We report the synthesis of Mn-substituted titania nanosheets and the preparation of room-temperature ferromagnetic thin films via layer-by-layer assembly of these nanosheets. Ti(5.2−2x)/6Mnx/2O2 (x = 0.0−0.4) nanosheets were synthesized by delaminating layered titanates [K0.8Ti(5.2−2x)/3Li(0.8−x)/3MnxO4], in which the Mn content was systematically controlled by Li+ doping. We found that Mn content in the host layers was preserved upon exfoliation, and controlled Mn doping was achieved in exfoliated Ti(5.2−2x)/6Mnx/2O2 (x = 0.0−0.4) nanosheets, where Li+ ions were completely extracted by acid-exchange reaction in the exfoliation process.

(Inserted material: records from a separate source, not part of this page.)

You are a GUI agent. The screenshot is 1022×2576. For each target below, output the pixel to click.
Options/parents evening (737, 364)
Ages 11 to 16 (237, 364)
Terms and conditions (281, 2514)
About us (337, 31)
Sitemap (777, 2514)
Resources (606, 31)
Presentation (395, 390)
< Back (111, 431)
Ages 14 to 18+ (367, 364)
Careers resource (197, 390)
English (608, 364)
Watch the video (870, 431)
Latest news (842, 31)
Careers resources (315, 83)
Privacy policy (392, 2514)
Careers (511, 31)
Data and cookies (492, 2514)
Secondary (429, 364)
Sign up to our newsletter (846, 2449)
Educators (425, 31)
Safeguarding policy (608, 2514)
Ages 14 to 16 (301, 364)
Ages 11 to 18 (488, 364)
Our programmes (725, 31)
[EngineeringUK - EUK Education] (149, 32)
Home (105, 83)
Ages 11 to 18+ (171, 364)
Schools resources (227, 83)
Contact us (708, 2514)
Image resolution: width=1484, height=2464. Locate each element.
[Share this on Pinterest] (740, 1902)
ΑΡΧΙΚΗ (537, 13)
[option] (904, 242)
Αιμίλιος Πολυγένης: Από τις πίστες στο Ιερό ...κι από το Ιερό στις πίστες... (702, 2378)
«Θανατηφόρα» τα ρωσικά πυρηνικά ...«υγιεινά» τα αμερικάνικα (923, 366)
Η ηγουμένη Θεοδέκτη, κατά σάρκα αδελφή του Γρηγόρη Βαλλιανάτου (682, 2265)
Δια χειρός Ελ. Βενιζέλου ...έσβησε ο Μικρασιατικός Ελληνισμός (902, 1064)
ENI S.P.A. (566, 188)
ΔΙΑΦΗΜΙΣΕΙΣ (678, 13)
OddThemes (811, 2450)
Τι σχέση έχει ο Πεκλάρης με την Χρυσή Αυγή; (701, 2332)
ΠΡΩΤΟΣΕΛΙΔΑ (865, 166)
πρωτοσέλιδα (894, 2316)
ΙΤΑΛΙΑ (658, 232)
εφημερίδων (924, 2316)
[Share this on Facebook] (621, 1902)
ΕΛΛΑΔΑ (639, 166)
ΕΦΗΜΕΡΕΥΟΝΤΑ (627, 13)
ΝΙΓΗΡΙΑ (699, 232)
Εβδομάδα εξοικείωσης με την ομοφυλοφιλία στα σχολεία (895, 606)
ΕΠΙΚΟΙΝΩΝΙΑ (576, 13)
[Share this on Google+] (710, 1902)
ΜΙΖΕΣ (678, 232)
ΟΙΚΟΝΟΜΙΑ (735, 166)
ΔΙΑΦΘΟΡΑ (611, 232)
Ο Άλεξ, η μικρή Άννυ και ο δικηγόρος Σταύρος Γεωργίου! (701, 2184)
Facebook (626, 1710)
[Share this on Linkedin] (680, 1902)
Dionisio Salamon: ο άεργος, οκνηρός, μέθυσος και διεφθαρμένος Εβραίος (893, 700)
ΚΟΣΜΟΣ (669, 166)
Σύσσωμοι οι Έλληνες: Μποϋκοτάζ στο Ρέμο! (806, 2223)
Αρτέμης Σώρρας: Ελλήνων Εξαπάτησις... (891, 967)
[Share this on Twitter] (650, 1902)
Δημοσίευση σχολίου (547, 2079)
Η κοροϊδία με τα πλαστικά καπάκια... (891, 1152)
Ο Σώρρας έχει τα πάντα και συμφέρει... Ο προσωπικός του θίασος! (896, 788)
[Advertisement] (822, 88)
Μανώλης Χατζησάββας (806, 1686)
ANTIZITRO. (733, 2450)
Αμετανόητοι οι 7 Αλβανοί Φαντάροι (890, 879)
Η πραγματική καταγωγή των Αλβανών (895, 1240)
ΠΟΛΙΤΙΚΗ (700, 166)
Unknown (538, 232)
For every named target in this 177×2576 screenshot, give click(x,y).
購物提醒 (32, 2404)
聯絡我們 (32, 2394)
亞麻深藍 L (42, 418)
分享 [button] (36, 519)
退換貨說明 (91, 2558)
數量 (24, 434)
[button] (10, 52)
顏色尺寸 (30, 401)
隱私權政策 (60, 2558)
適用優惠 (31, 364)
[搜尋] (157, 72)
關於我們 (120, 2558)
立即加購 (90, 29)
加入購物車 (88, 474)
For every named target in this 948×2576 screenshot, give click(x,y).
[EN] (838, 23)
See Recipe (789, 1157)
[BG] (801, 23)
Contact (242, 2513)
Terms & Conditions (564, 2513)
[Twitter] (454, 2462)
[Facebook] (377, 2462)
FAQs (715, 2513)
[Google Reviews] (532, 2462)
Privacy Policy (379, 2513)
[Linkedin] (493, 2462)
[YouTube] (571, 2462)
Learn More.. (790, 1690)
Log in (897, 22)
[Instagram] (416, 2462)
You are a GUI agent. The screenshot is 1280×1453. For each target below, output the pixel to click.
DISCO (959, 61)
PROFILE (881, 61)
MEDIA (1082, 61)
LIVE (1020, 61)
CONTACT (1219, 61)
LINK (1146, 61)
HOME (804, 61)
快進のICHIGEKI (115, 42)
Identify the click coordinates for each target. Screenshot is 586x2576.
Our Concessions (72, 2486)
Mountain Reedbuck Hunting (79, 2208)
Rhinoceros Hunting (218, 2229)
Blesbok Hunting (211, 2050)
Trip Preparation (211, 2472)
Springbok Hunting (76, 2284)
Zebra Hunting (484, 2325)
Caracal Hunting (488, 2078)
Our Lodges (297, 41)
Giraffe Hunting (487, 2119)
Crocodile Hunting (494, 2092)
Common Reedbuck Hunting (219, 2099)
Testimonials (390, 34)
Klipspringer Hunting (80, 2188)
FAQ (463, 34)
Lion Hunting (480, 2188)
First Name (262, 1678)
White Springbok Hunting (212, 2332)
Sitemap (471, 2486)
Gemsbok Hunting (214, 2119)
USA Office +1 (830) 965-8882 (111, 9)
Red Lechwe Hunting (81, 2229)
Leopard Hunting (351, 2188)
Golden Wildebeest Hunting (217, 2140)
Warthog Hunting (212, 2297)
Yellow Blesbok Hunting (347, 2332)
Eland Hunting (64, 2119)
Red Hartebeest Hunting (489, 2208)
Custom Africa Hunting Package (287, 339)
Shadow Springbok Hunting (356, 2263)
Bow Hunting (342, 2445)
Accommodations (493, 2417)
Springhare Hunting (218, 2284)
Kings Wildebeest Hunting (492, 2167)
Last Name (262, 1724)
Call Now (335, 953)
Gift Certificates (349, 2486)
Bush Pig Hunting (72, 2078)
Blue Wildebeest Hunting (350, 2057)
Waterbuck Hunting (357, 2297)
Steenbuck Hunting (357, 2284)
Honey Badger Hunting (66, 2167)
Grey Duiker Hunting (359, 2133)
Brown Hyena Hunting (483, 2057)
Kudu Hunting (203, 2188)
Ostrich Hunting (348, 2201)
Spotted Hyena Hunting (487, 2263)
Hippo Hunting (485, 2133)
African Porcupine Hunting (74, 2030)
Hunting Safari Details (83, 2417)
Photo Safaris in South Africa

The multilayer films of Ti(5.2−2x)/6Mnx/2O2 (x = 0.0−0.4) nanosheets exhibit a clear magnetic hysteresis loop at room-temperature in similar to what observed in ferromagnetic Ti1−xCoxO2 nanosheets. Electronic absorption, magnetic circular dichroism, and hard X-ray photoelectron spectroscopy were used to identify Mn-derived states, and analyze the properties of these states related to ferromagnetism. The first-principles calculation of Ti(5.2−2x)/6Mnx/2O2 was also employed to characterize the doping effect on electronic structures.